▸ **Task details**:
Starting at the line that contains "Click the Give/Take 1 inch footnote", please transcribe every line through the end of the entries, exactly and with no pictures.
** Data for review follows **
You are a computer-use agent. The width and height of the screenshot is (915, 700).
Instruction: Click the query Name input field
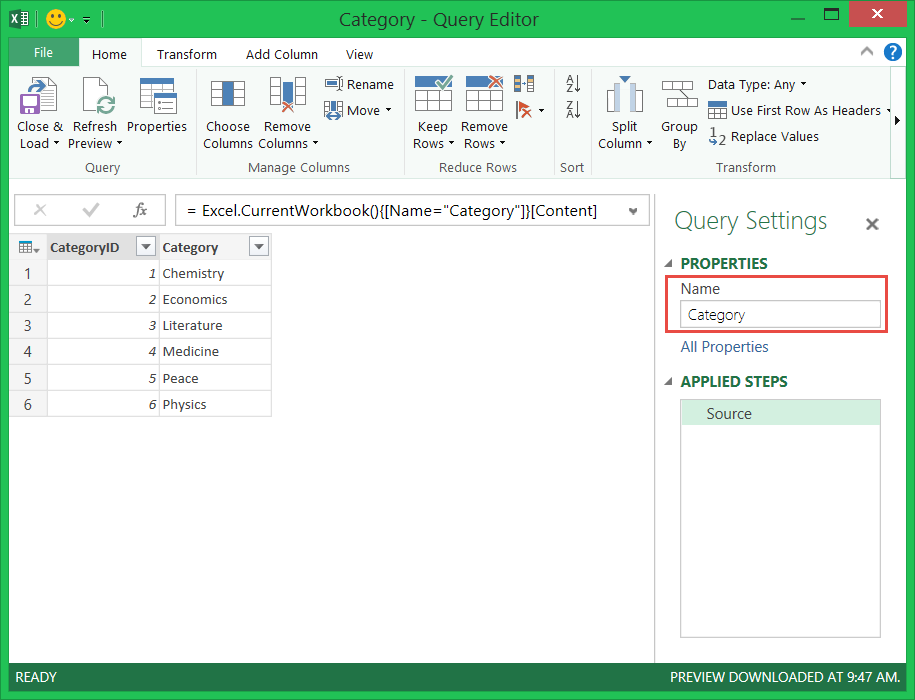[x=780, y=315]
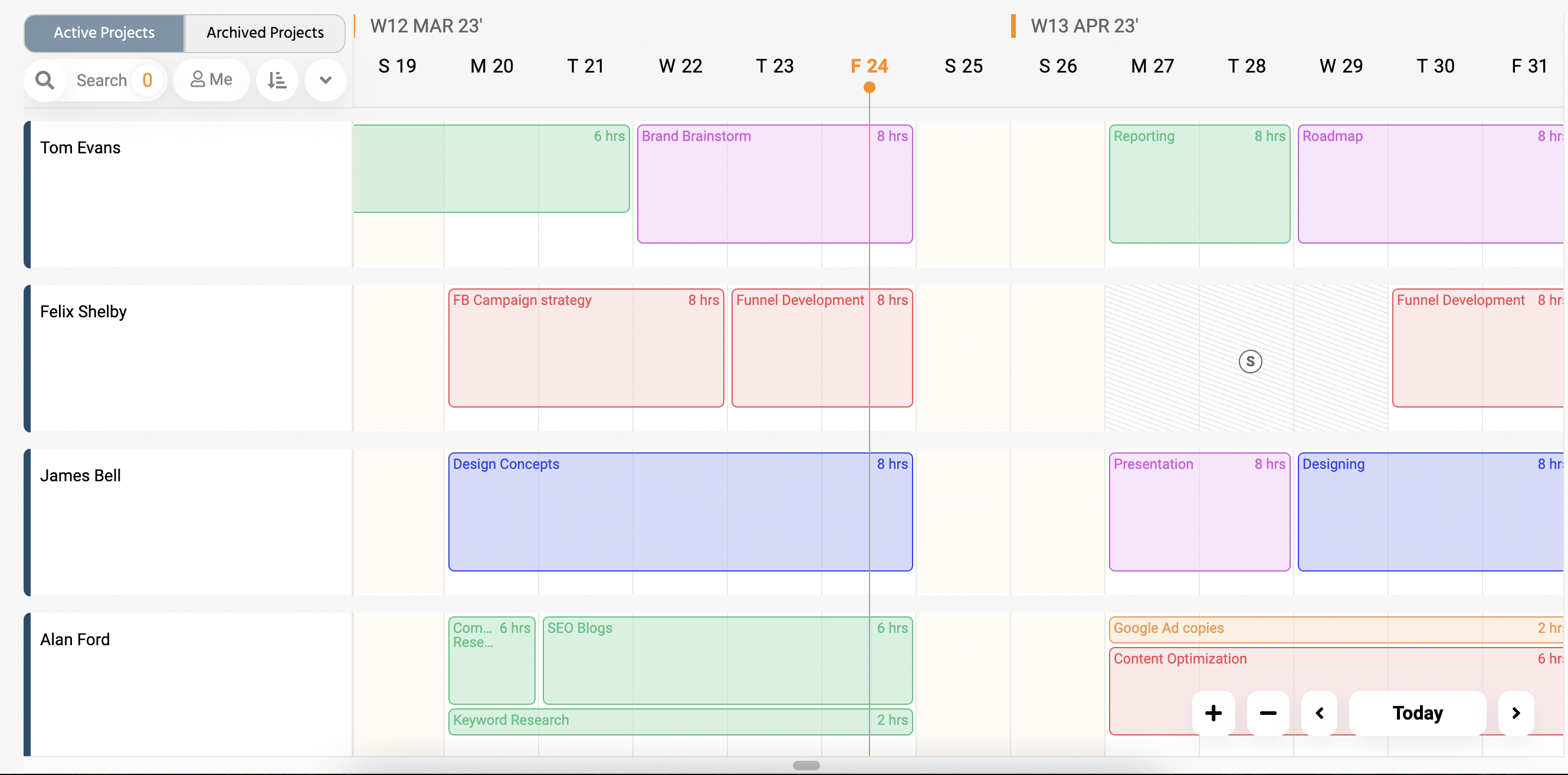1568x775 pixels.
Task: Select the Active Projects tab
Action: click(104, 32)
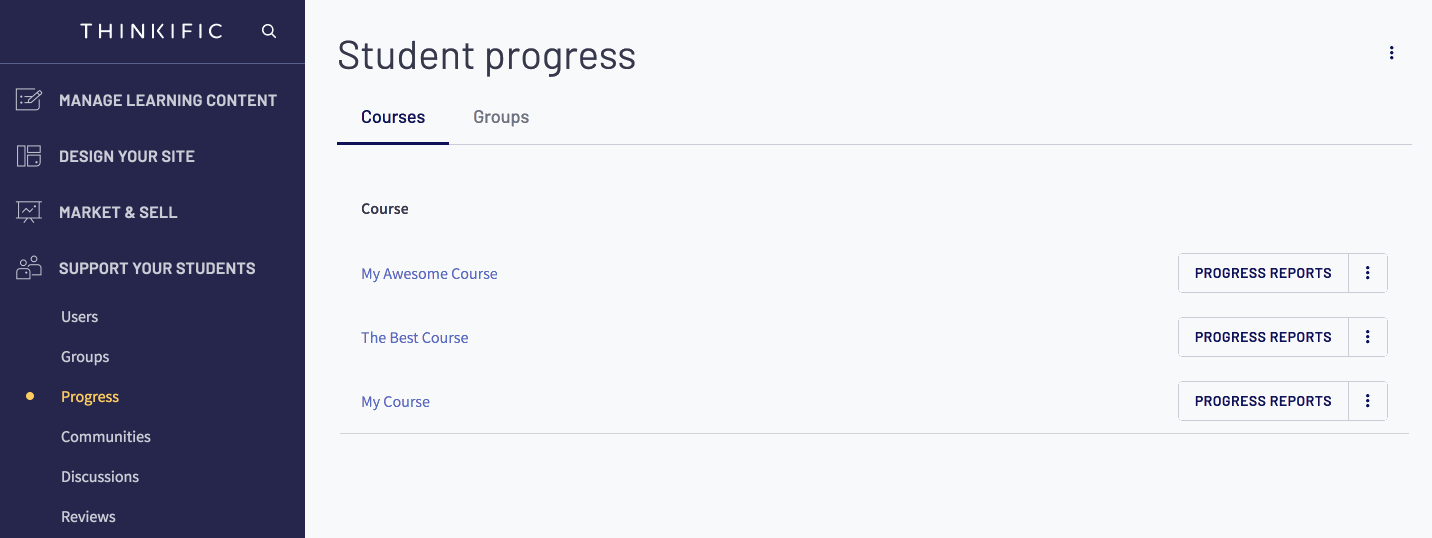Open the My Awesome Course link
This screenshot has height=538, width=1432.
pyautogui.click(x=429, y=274)
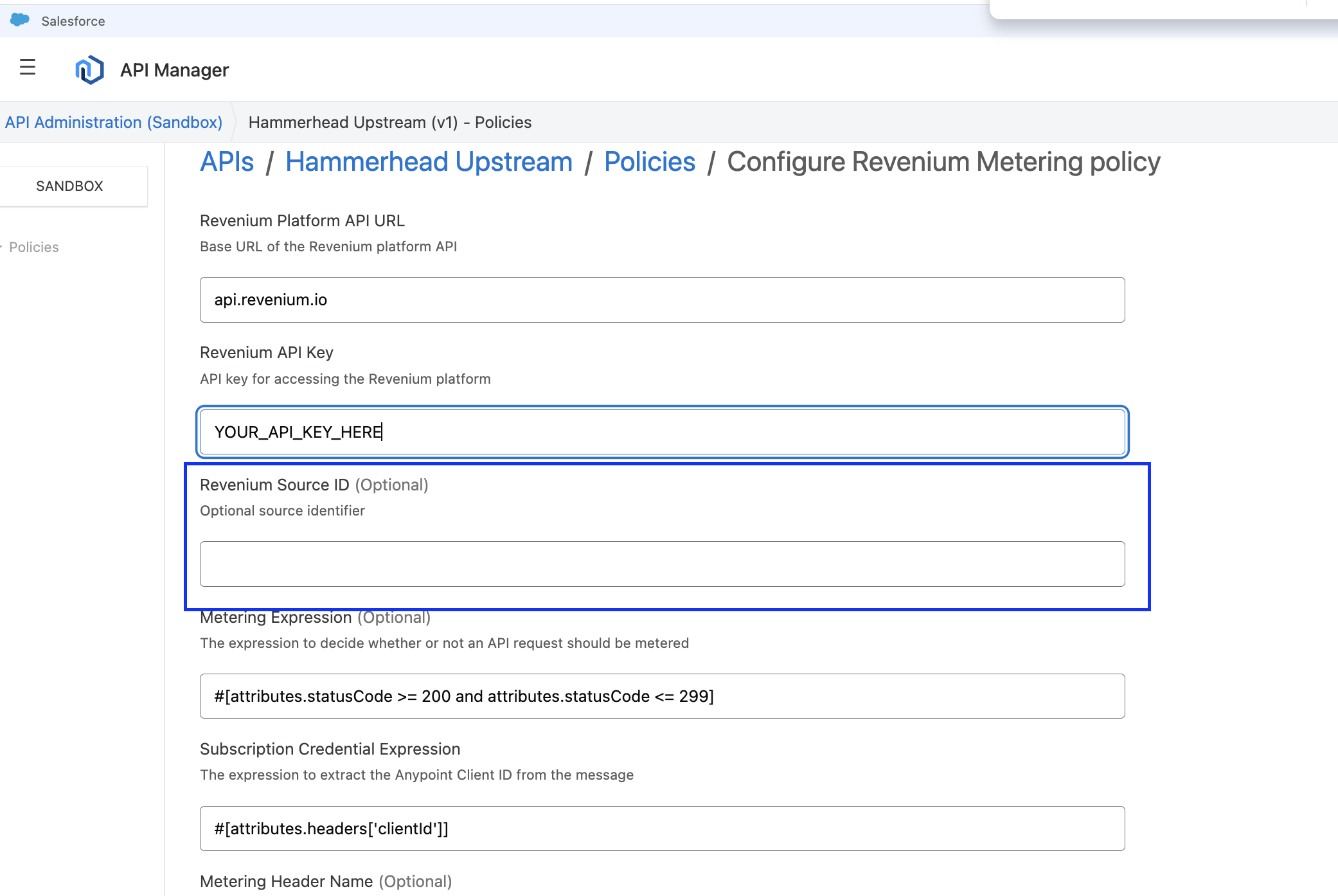Edit the Metering Expression input
Viewport: 1338px width, 896px height.
pyautogui.click(x=662, y=696)
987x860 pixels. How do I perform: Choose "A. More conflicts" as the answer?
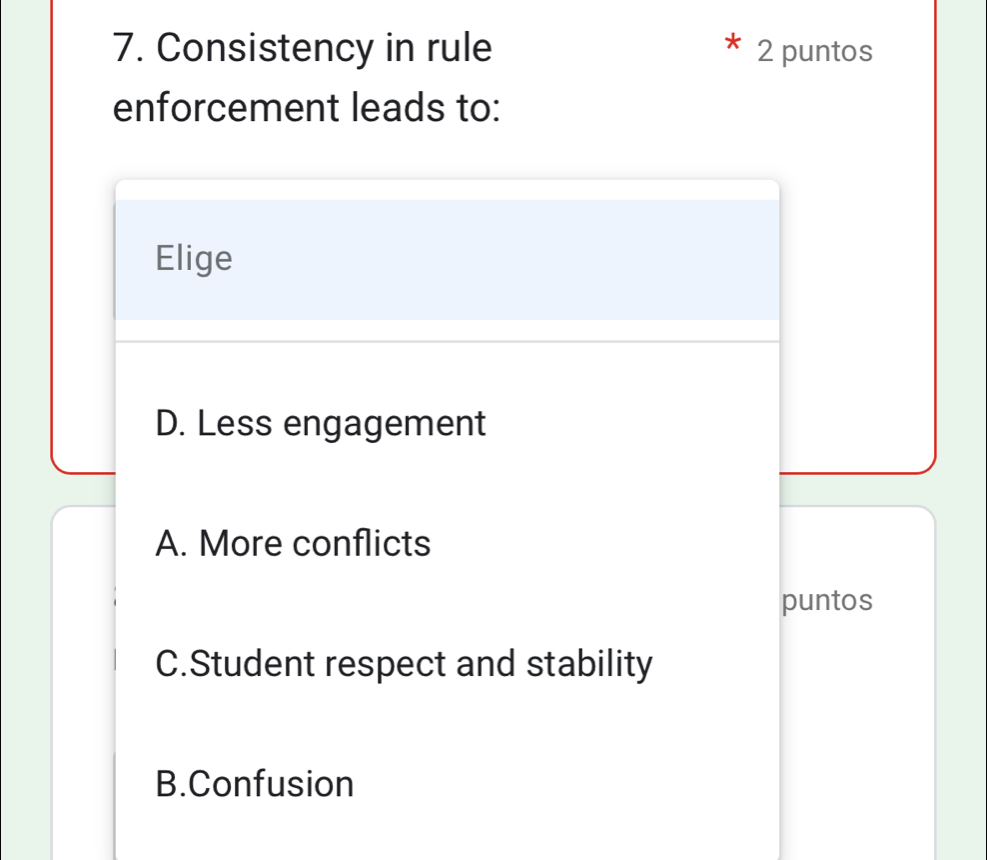(x=292, y=543)
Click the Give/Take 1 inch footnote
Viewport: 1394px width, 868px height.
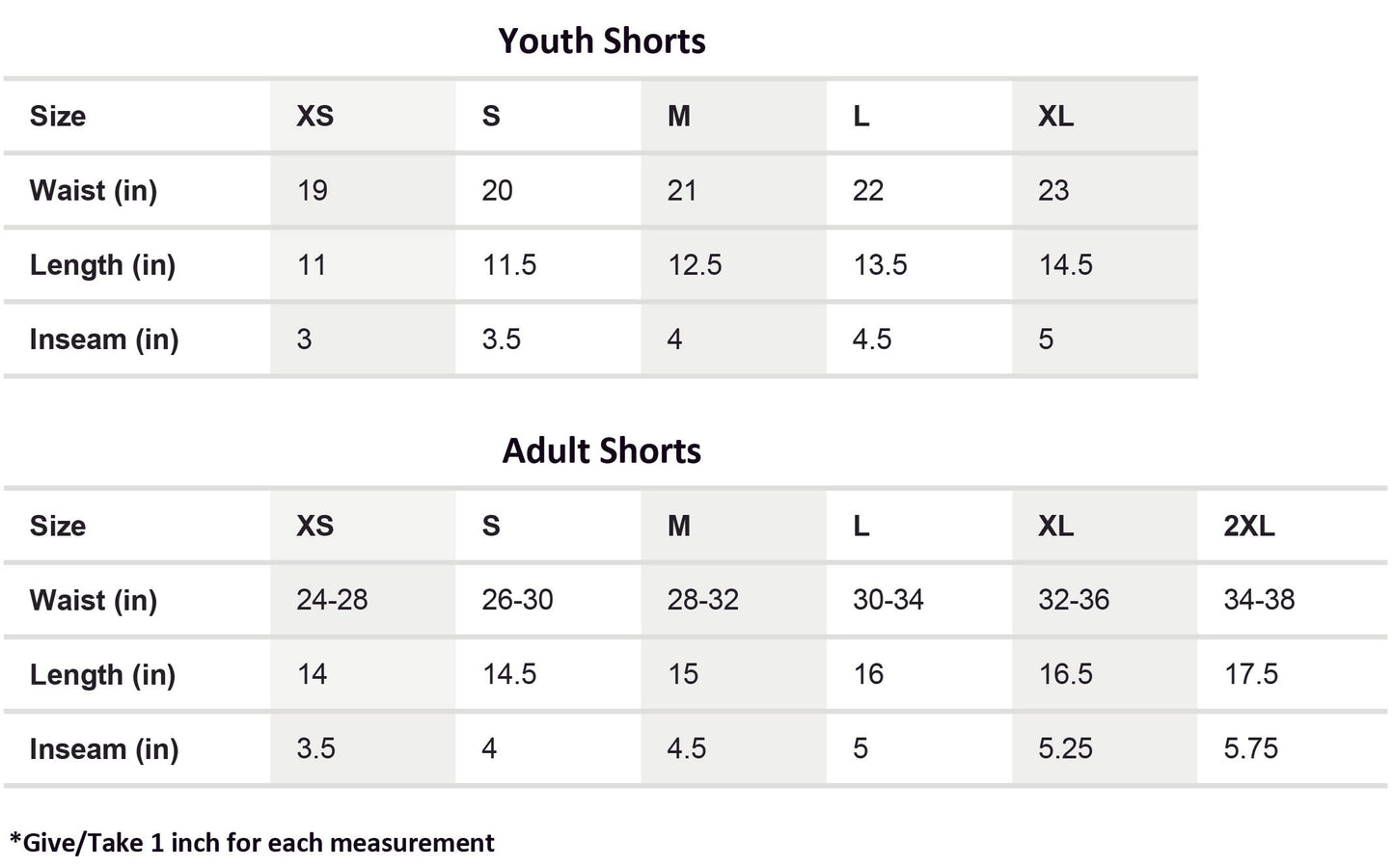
** End of Data for review **
▸ **Exercise answer**:
Click the Give/Take 1 inch footnote
Viewport: 1394px width, 868px height.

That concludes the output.